=== EXERCISE ===
Your result should be the lines holding the word "agent", copied from the entries below.

=== LISTED ENTRIES ===
▼▼▼

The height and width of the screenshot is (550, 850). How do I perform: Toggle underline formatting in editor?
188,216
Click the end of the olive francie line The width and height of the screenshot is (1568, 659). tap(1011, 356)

▲▲▲
▼▼▼

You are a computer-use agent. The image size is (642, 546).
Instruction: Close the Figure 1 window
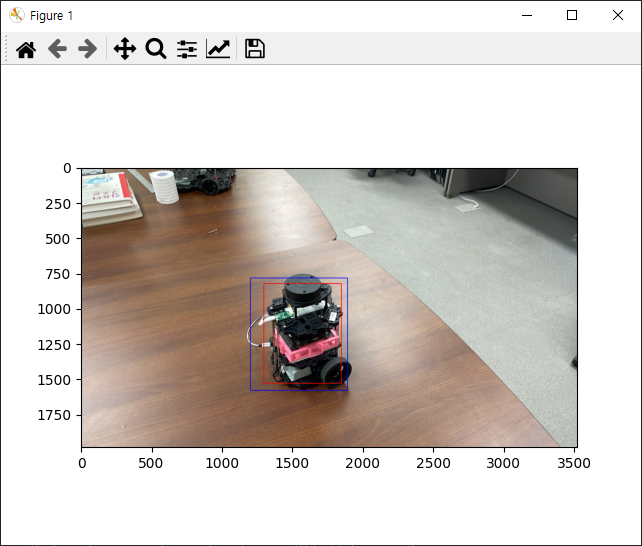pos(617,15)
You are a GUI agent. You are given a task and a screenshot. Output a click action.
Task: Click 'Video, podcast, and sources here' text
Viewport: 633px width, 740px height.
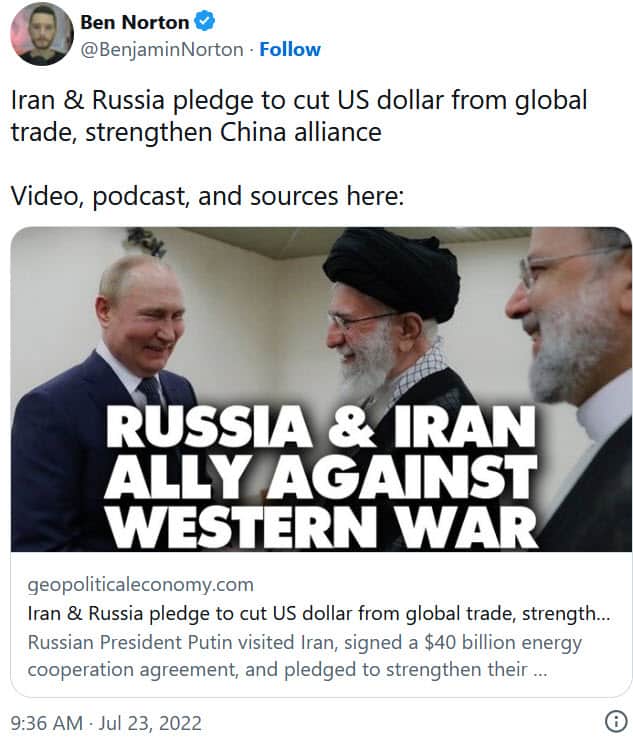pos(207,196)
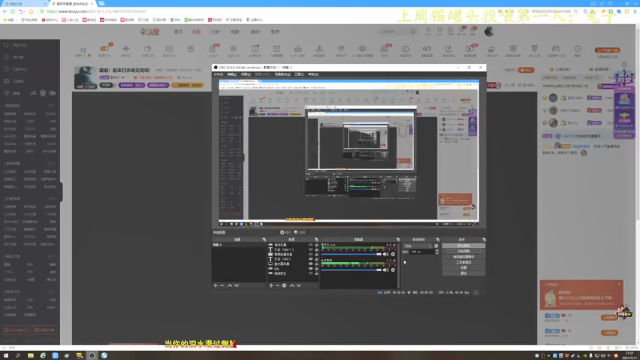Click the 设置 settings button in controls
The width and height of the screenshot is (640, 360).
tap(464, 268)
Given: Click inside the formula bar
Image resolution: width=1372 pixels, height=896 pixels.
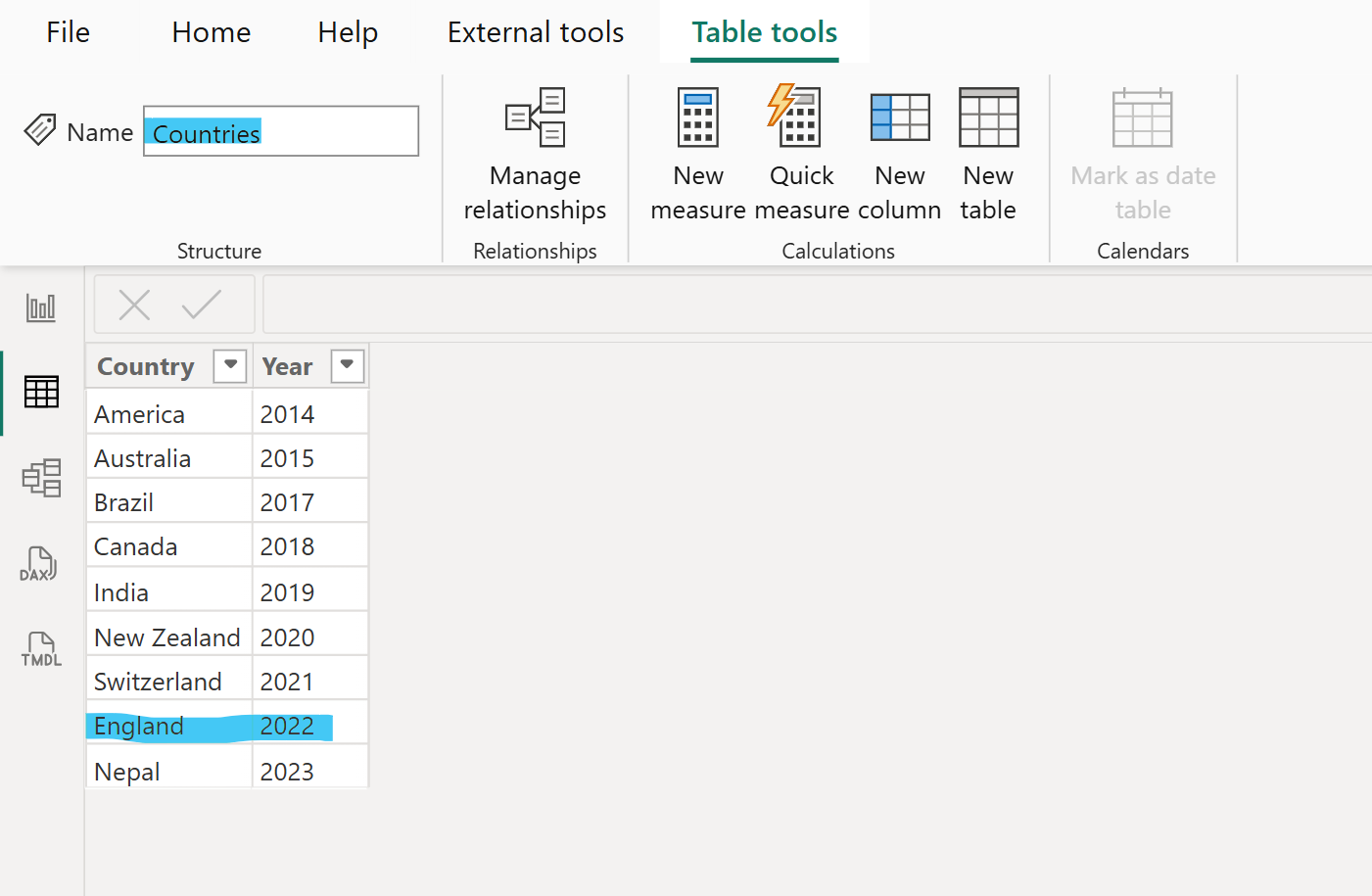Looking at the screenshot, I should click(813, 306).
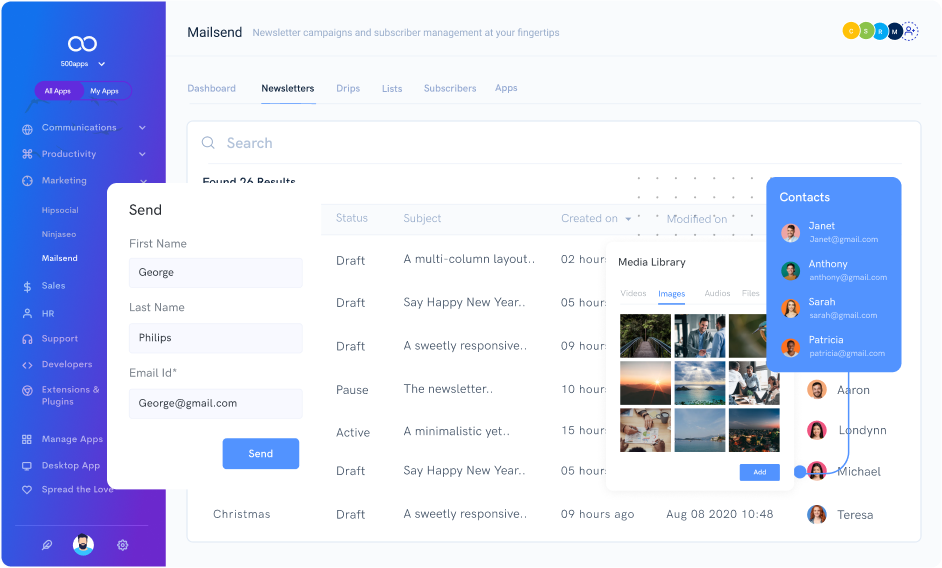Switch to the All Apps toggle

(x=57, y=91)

▲▲▲
▼▼▼

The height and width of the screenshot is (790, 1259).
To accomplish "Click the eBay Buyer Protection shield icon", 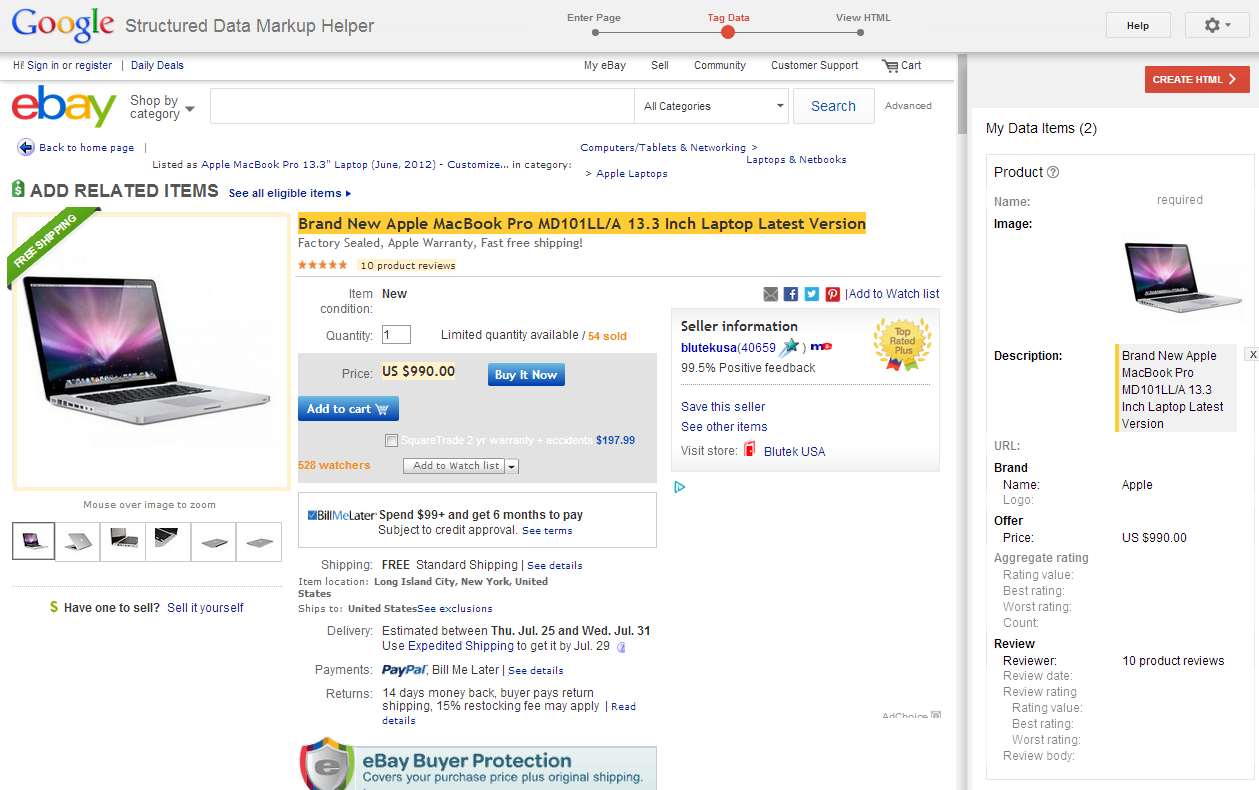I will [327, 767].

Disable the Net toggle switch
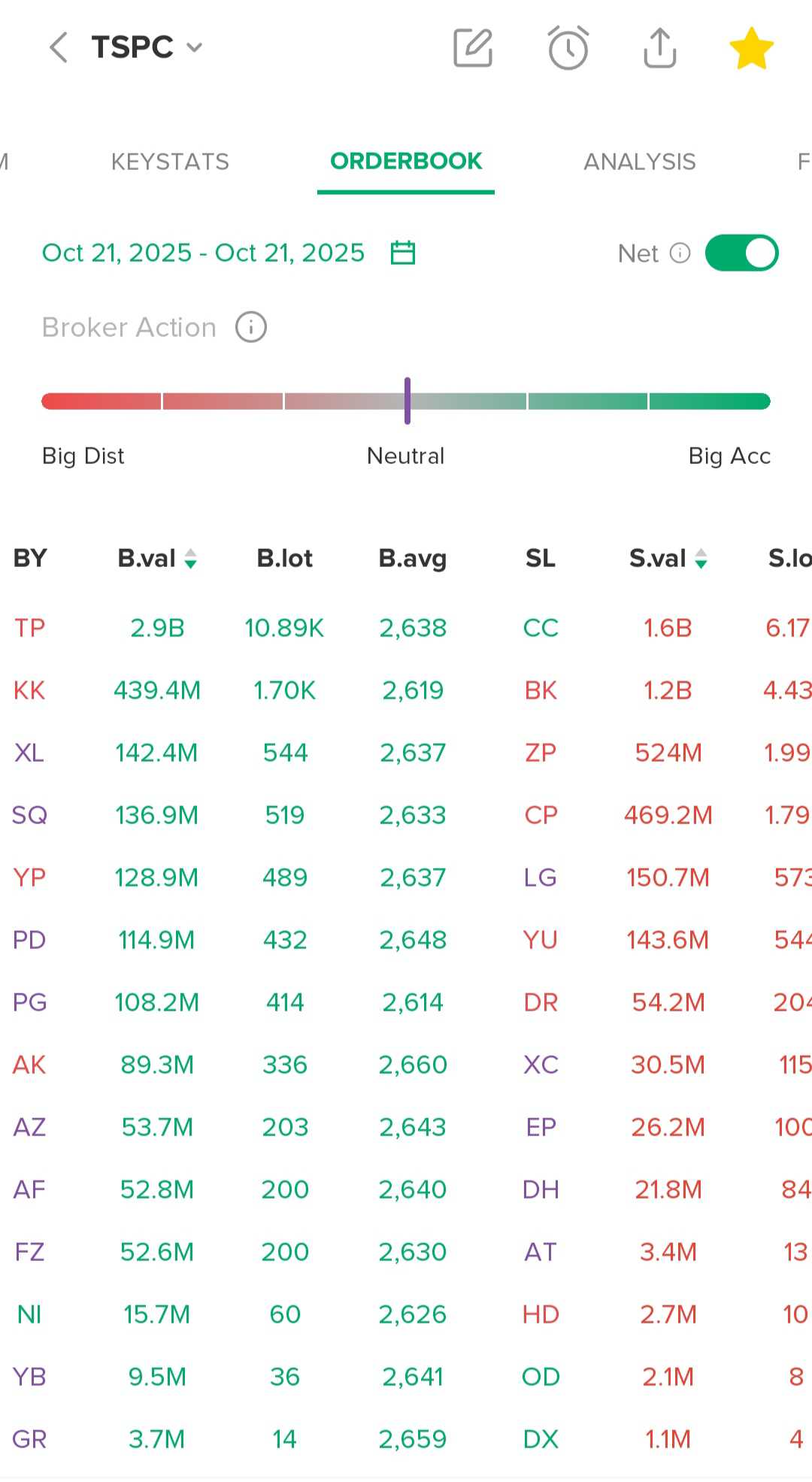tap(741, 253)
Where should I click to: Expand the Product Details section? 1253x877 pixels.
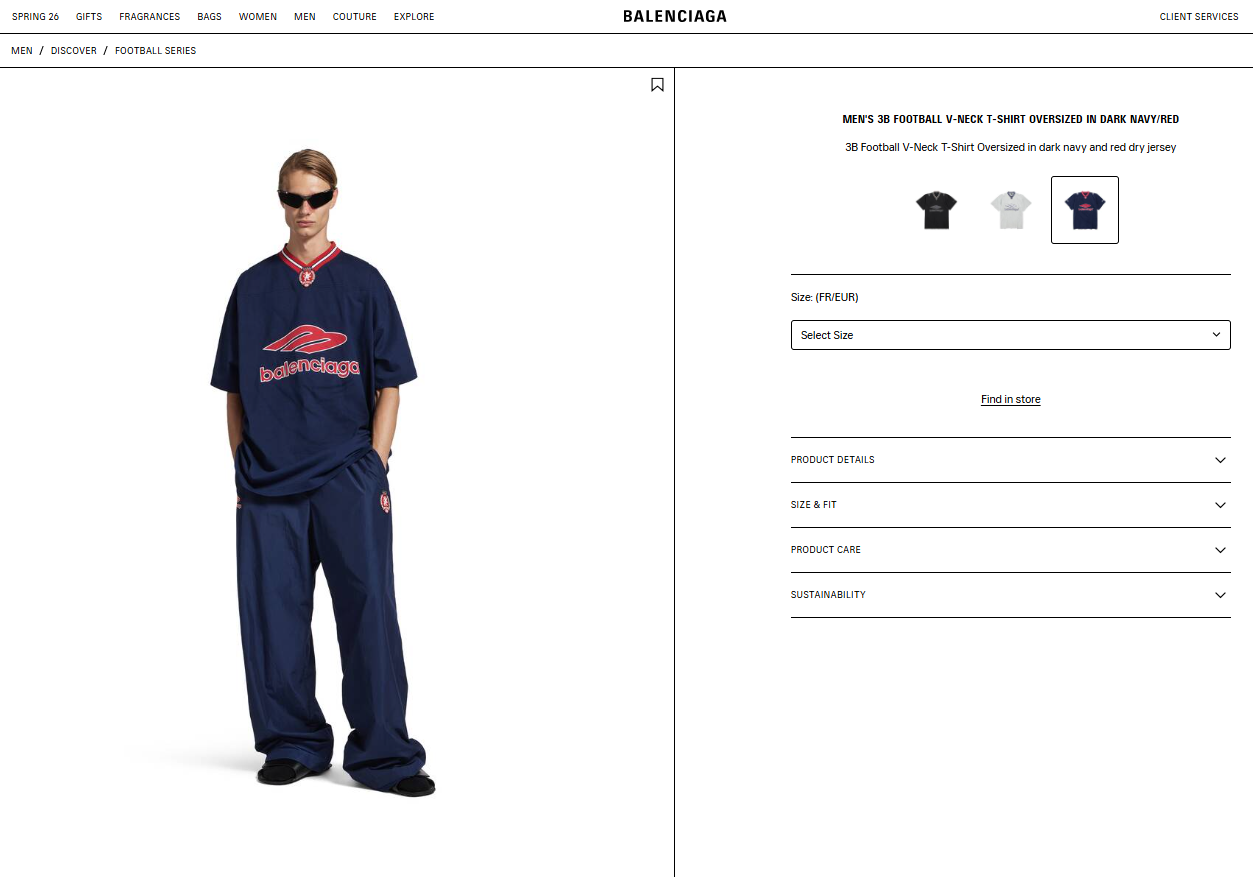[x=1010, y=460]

▲▲▲

=== WRITTEN ANSWER ===
You are a computer-use agent. The image size is (642, 546).
You are a GUI agent. You are given a task and a screenshot. Output a click action.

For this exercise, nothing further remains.